Harrington and colleagues investigated the association between visual function in children with parent-reported hours of engagement in physical activity outside of school. Data were collected between June 2016 – January 2018 and included 1,626 schoolchildren in randomly selected schools in Ireland.
A standardized questionnaire given to parents or legal guardians recorded physical activity as no activity (mostly on screens), light activity (occasional walking/cycling), moderate activity (<3 hours per week in sports), or regular activity (>3 hours per week engaged in sports).
Primary outcomes examined included visual acuity, stereoacuity, visual impairment, amblyopia, and clinically significant refractive error by physical activity level. Logistic regression models investigated associations and odds ratios (OR) for sociodemographic and visual factors assisted with the activity levels.
Examination results included 723 of the 728 6 – 7 years olds and 887 12 – 13 year olds. By sociodemographic factors, investigators found socioeconomic disadvantage (OR, 6.70; 95% CI, 4.55 – 10.05; P <.001) and non-White ethnicity (OR, 8.05; 95% CI, 4.85 – 13.36; P <.001) were associated with physical activity engagement.
Both socioeconomic status and ethnicity were controlled for in all further analyses.
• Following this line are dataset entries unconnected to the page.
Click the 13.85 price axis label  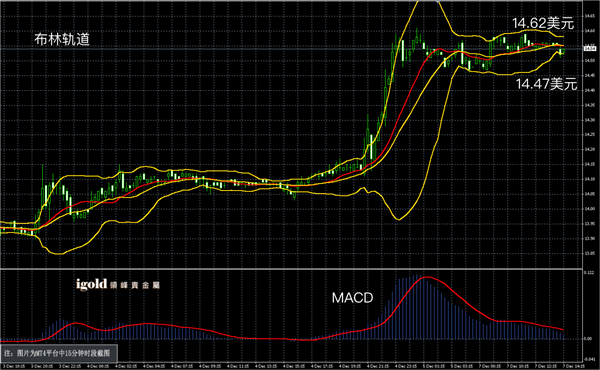point(590,253)
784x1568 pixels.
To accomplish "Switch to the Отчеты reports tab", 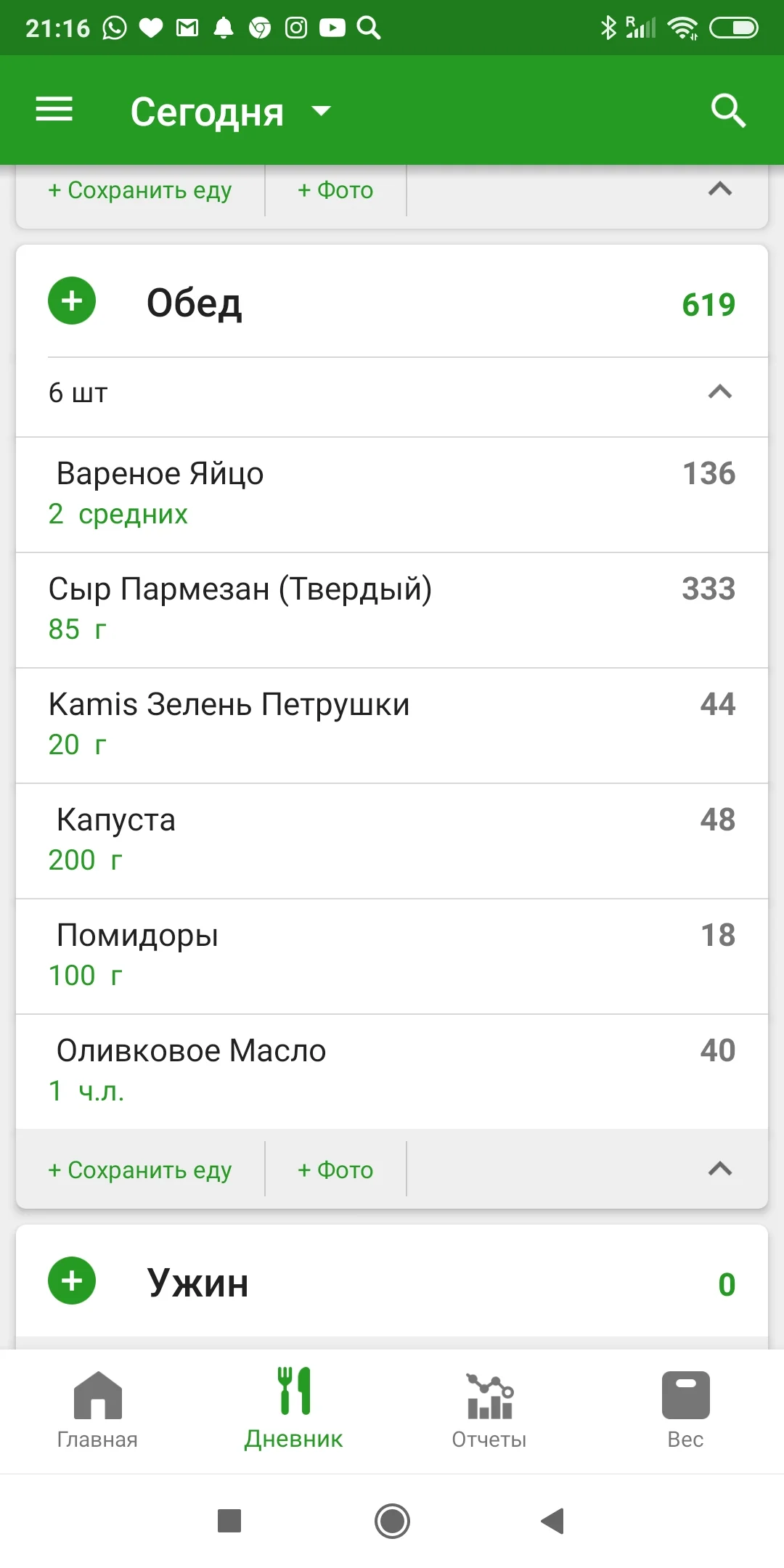I will coord(489,1410).
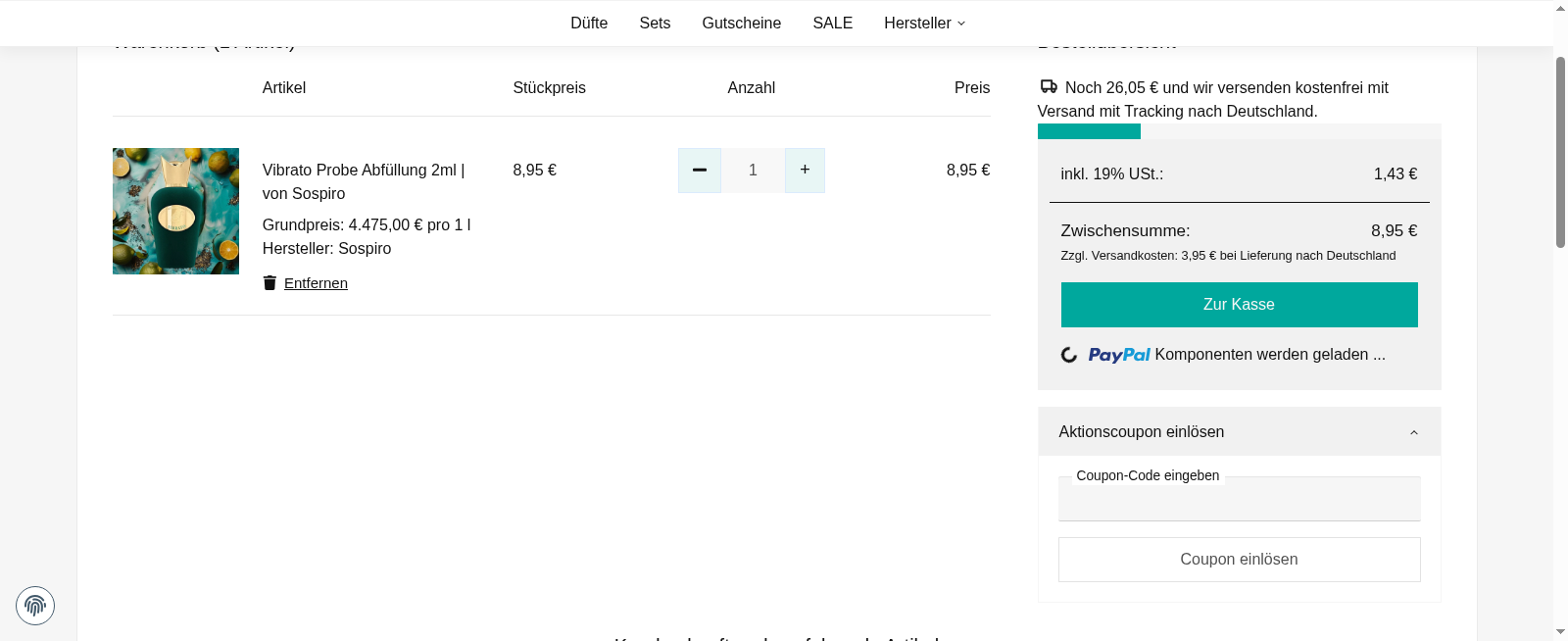The height and width of the screenshot is (641, 1568).
Task: Proceed with the Zur Kasse button
Action: pyautogui.click(x=1239, y=305)
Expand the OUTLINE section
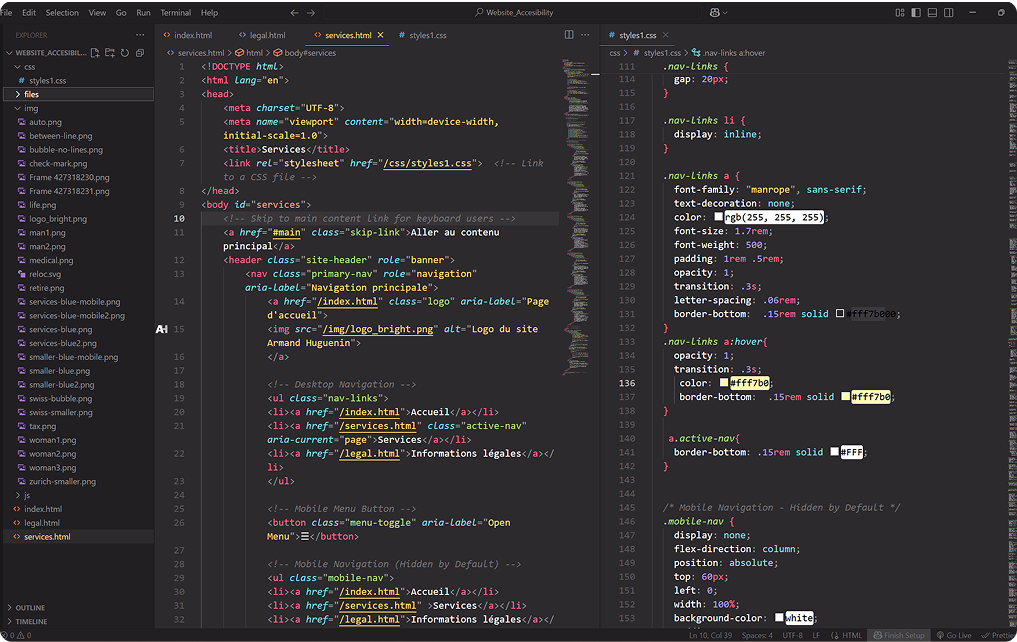Screen dimensions: 1017x642 click(x=30, y=607)
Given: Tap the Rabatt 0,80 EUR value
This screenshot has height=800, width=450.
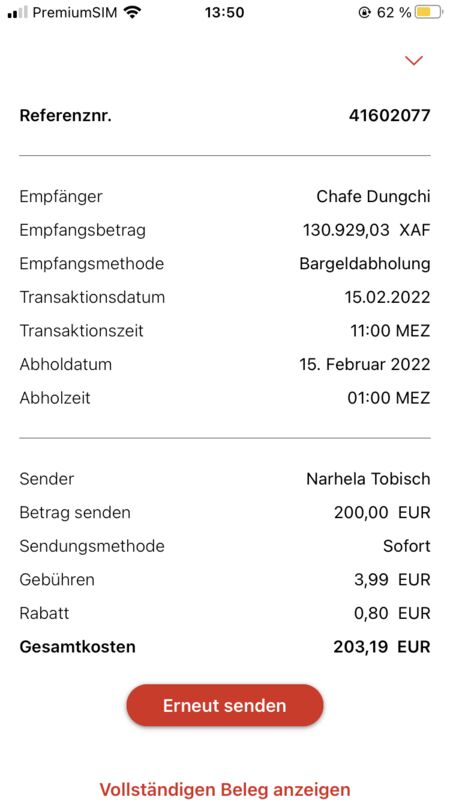Looking at the screenshot, I should (x=392, y=613).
Data show distance presenting VA was significantly better among participants who reported regular physical activity than those who reported moderate, light or no physical activity in both 6 – 7 year-olds (P = .002) and 12 – 13 year olds (P <.001)
Moreover, near presenting VA was significantly better in participants who reported regular rather than moderate, light, or no physical-activity in 6 – 7 year olds (P = .003) and in 12 – 13 year olds (P = .009). The same was true for stereoacuity in 6 – 7 year olds (P = .02) and in 12–13 year-old participants (P <.001).
Data suggest the absence of clinically significant refractive error (SER >-0.50D <2.00D) was associated with regular physical activity in 6 – 7 year olds (OR, 1.73; 95% CI, 1.11 – 2.70; P = .015) and 12-13 year olds (OR, 2.00; 95% CI, 1.32 – 3.04; P <.001).
Those with better visual impairment (OR, 5.78), amblyopia (OR, 5.86), and participants at school without their spectacles (OR, 2.20) were more likely to report no activity, according to investigators.
They noted that socioeconomically disadvantaged and non-White children were particuarly affected by visual impairment, making it important for policymakers to promote and support physical activity participation for these populations.
“Not only will the health benefits associated with physical activity manifest themselves in childhood but also in adulthood, where the benefits at that time will be material with significant benefits for not only the individual but also the community in terms of independence and quality of life,” Harrington added.
The study, “Visual factors associated with physical activity in schoolchildren,” was published in Clinical and Experimental Optometry.
This article was published by our sister publication HCP Live.